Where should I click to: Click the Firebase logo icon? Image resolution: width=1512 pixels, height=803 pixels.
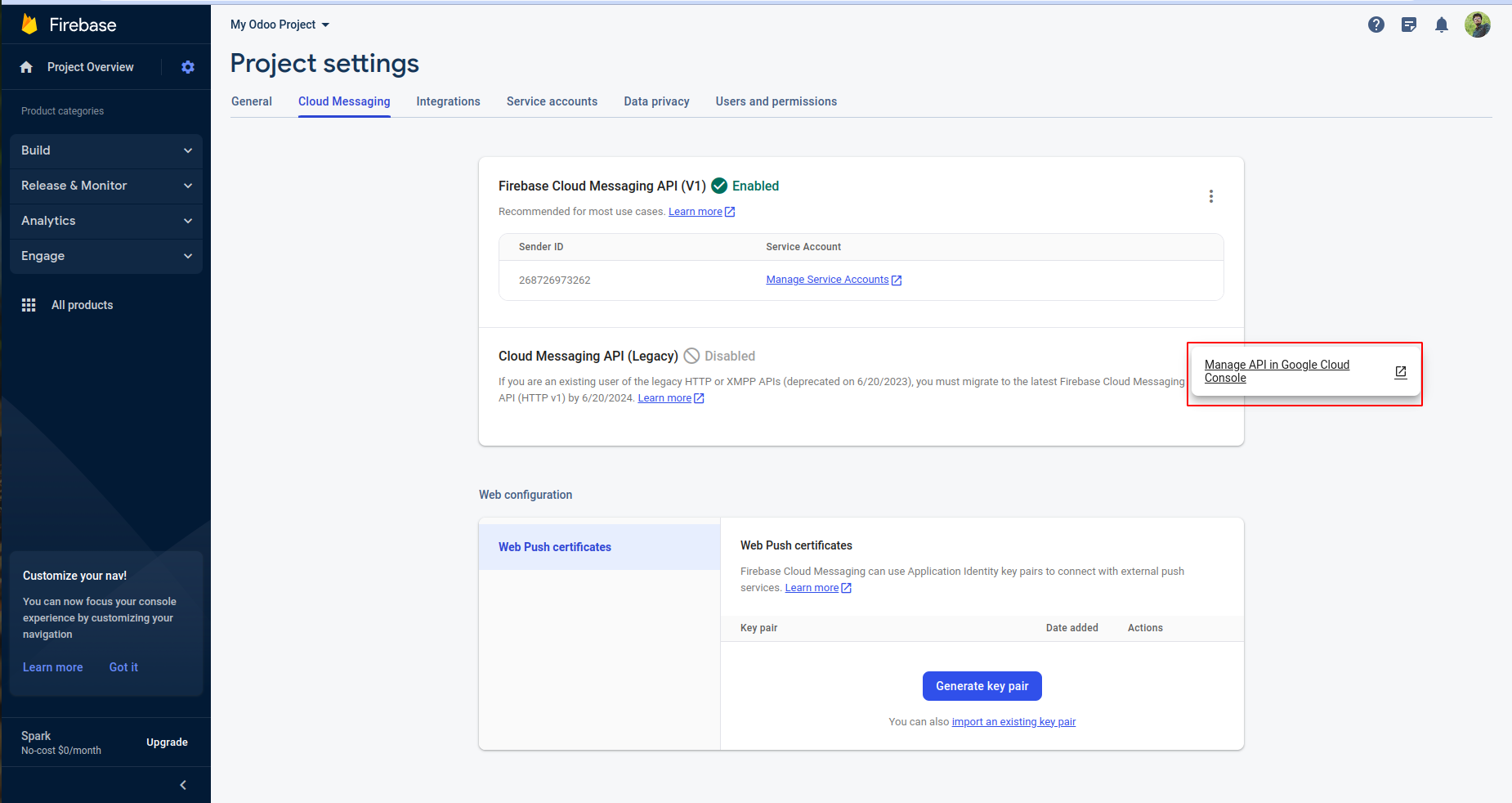pos(29,25)
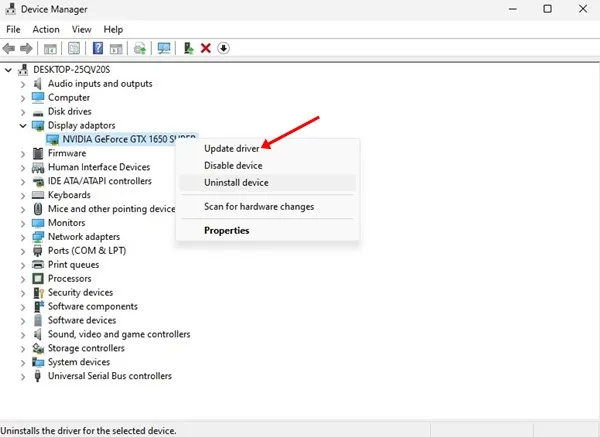Click the Scan for hardware changes monitor icon
The image size is (600, 437).
pos(164,48)
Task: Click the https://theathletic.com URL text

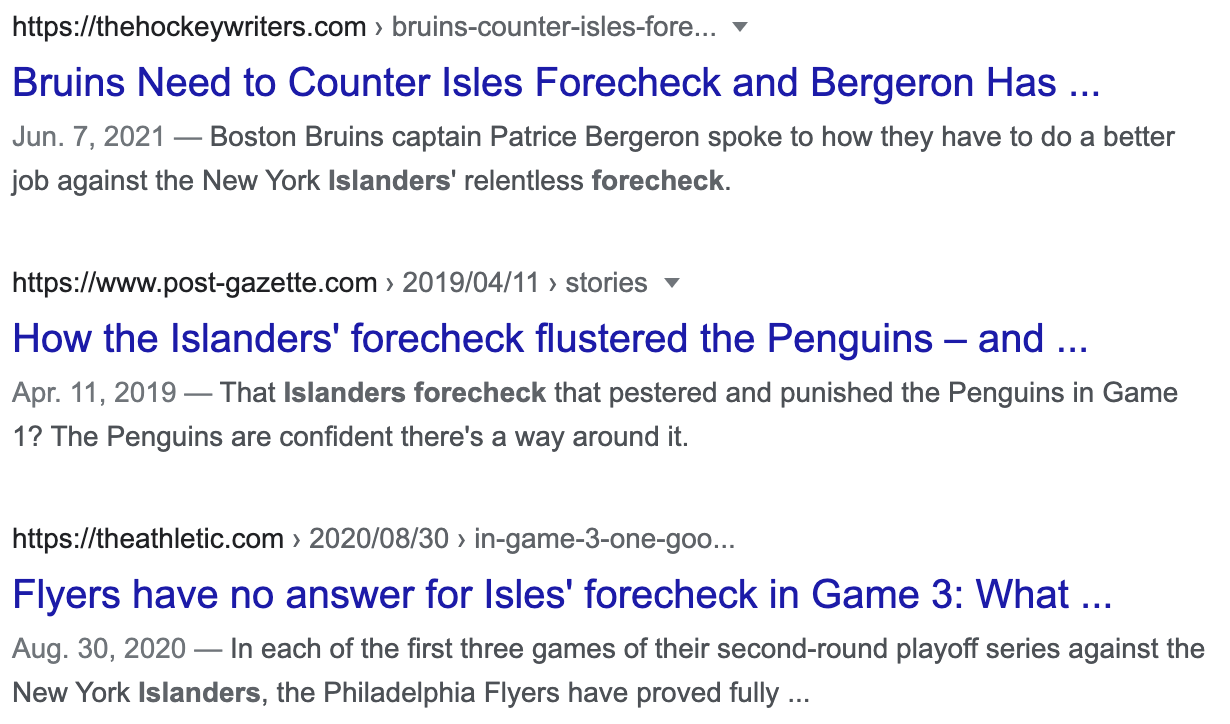Action: 148,539
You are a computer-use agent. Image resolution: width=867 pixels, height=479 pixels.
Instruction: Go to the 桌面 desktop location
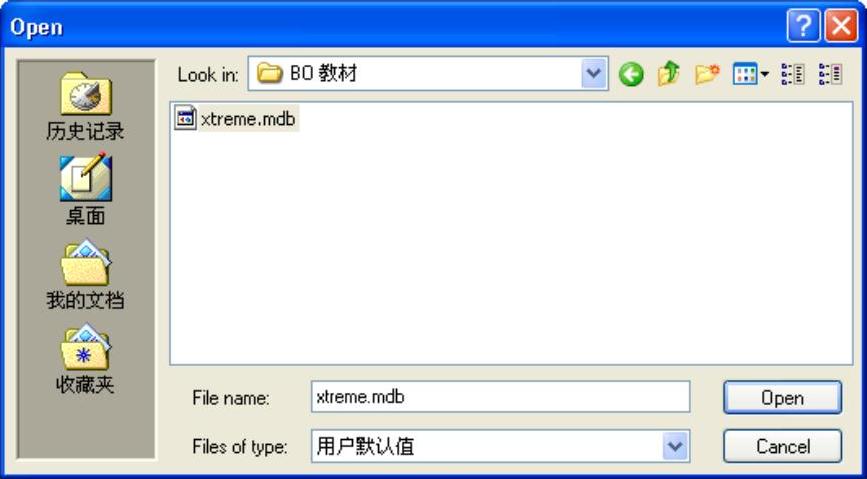[86, 189]
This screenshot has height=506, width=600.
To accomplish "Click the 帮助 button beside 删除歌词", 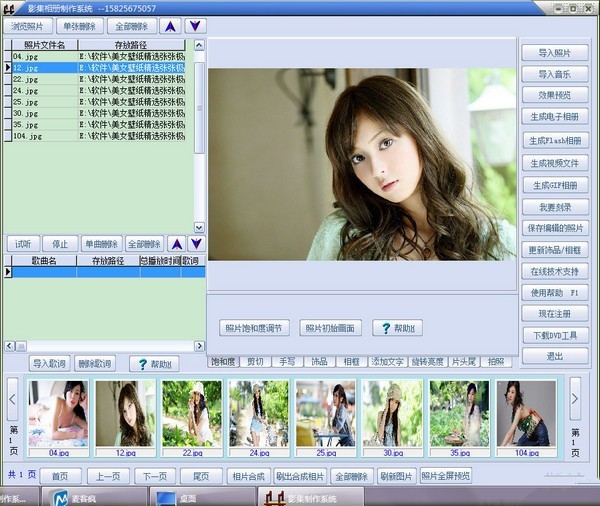I will click(x=153, y=364).
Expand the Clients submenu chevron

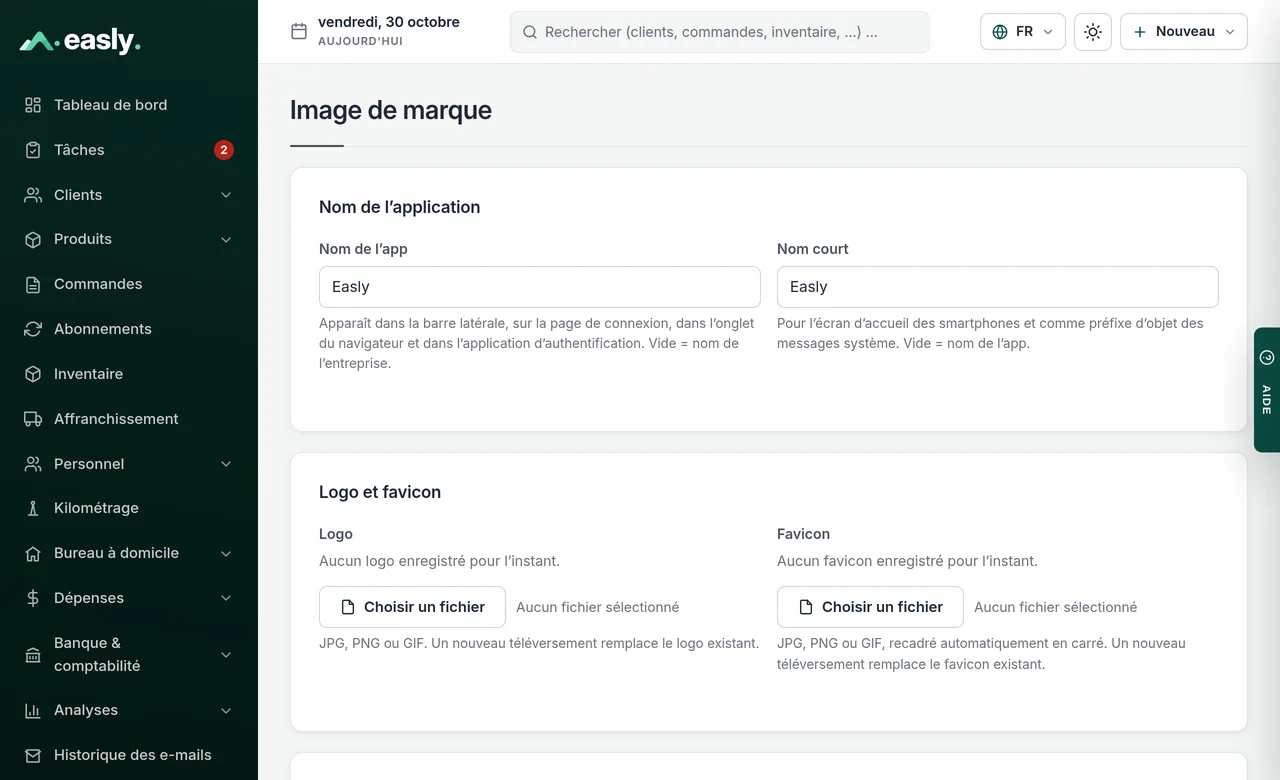(x=226, y=195)
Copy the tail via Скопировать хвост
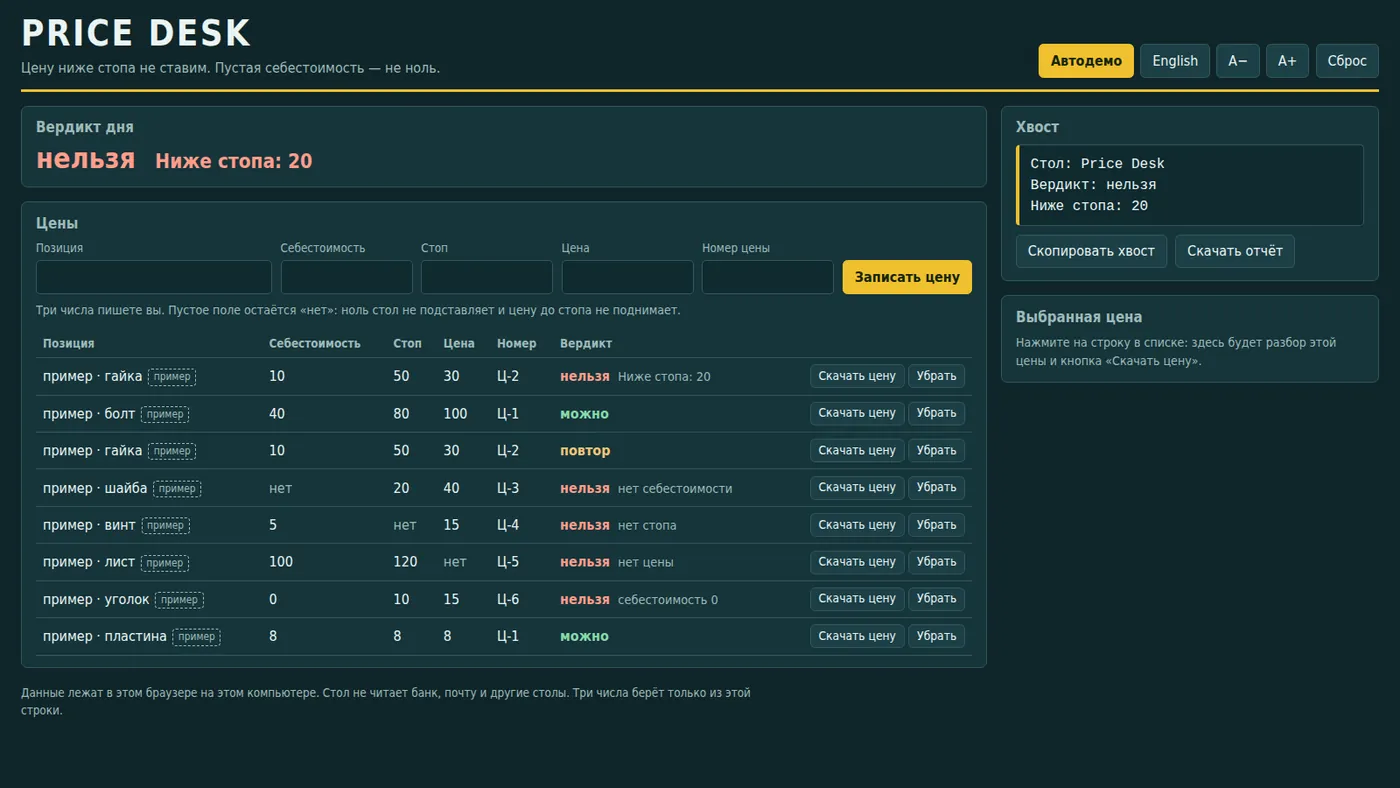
--------------------------------
**Stated task:** Locate every line in the listing above that contains the string "pixels" and copy each one out in full. Matching is case-sensitive.

**Output below:**
Where should I click to: Click the Firebase logo icon? Image resolution: width=1512 pixels, height=803 pixels.
You are a computer-use agent. Image resolution: width=867 pixels, height=479 pixels.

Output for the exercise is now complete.